Wifi, nouvelles clefs USB, compatibilité entre matériels dernier cri et plus anciens: pendant trois heures, les trois formateurs, âgés de 19, 25 et 63 ans, répondent aux nombreuses questions, assez techniques, d'un groupe qui maîtrise déjà largement les bases de l'informatique.

«Mon ordinateur, c'est le cadeau des collègues pour mon départ en retraite il y a deux ans. C'est une "super-bête", mais là, je ne peux plus appeler la maintenance quand il y a un problème, je suis toute seule. J'ai donc besoin des "piqûres de rappel" que l'on nous fournit ici», témoigne Rolande, 67 ans.

«On prépare des cadres, des thèmes, mais on s'arrange pour que ça reste ouvert à leurs problèmes concrets. Tous sont très à l'écoute et mettent immédiatement en pratique ce qu'on leur montre», explique Clément. Au hit-parade des demandes, des informations sur Picasa, le service d'album photo en ligne de Google.

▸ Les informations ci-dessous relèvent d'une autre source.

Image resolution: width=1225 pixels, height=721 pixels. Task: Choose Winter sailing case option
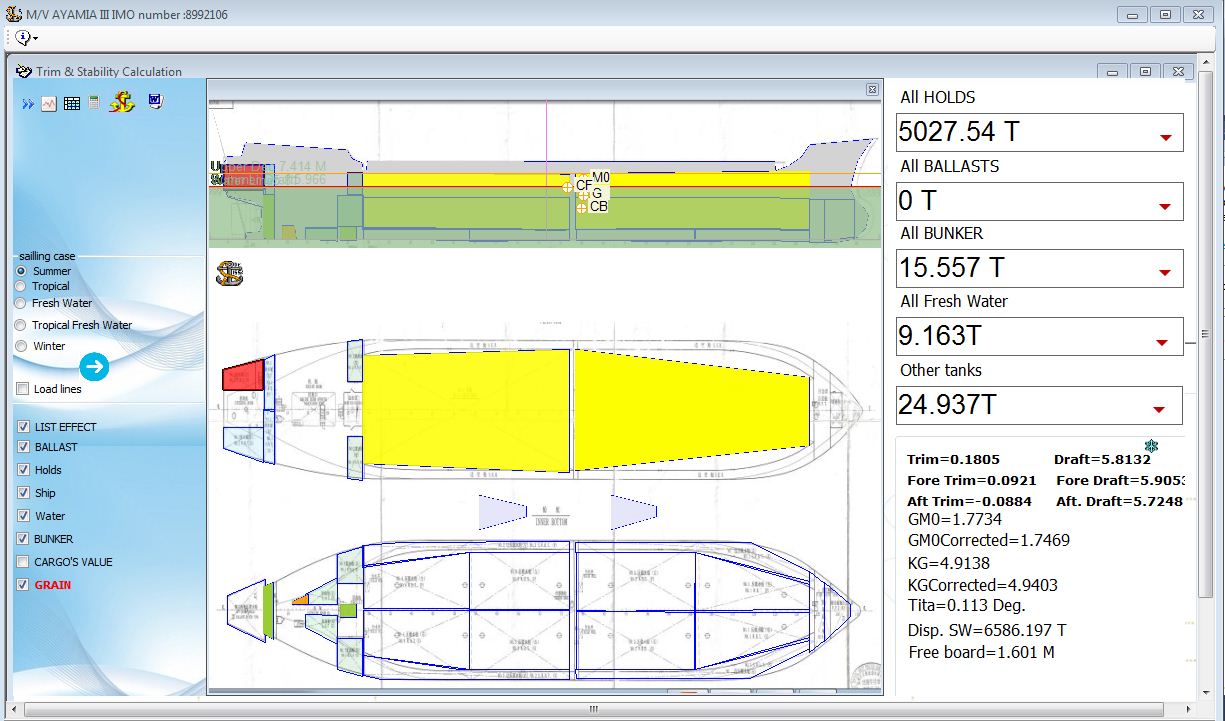tap(21, 346)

«Nous avons aussi des cours pour débutants, des gens qui prennent la souris dans leur main le premier jour», raconte Brice Alzon, le jeune président de Fraternité numérique. Son association, créée fin décembre, a déjà formé 650 seniors à l'informatique.

«62% des Français ont un ordinateur dont 20% de seniors, ce qui nous place derrière les pays nordiques», affirme Christine Balagué, présidente de Renaissance numérique, une association qui défend l'internet et le «numérique citoyen».

Elle souligne qu'«outre le formidable enjeu du numérique pour maintenir ou créer un lien social, il permet aux seniors de mieux gérer les problématiques de santé, et notamment de maintien à domicile».

«La lutte contre l'isolement reste l'enjeu majeur», confirme la secrétaire d'État aux Aînés Nora Berra, venue encourager les efforts de Fraternité numérique dans le cadre de la «semaine bleue» de solidarité, et qui a partagé jeudi quelques moments d'un cours d'informatique.

Elle rappelle que les trois-quarts des personnes âgées souhaitent rester chez elles plutôt que d'aller en maison de retraite, et souligne le risque qu'il y a à «laisser les seniors s'isoler par rapport à la numérisation grandissante» de la vie quotidienne.

«Le point de départ de leur demande, c'est toujours pratique: comment communiquer avec le petit-fils ou le neveu parti à l'étranger? Mais les seniors actifs savent aussi qu'ils vont encore vivre longtemps: soit ils se mettent maintenant à l'informatique, soit ils devront être assistés», ajoute Brice Alzon, rappelant que l'internet est aujourd'hui obligatoire pour acheter un billet Prem's de la SNCF.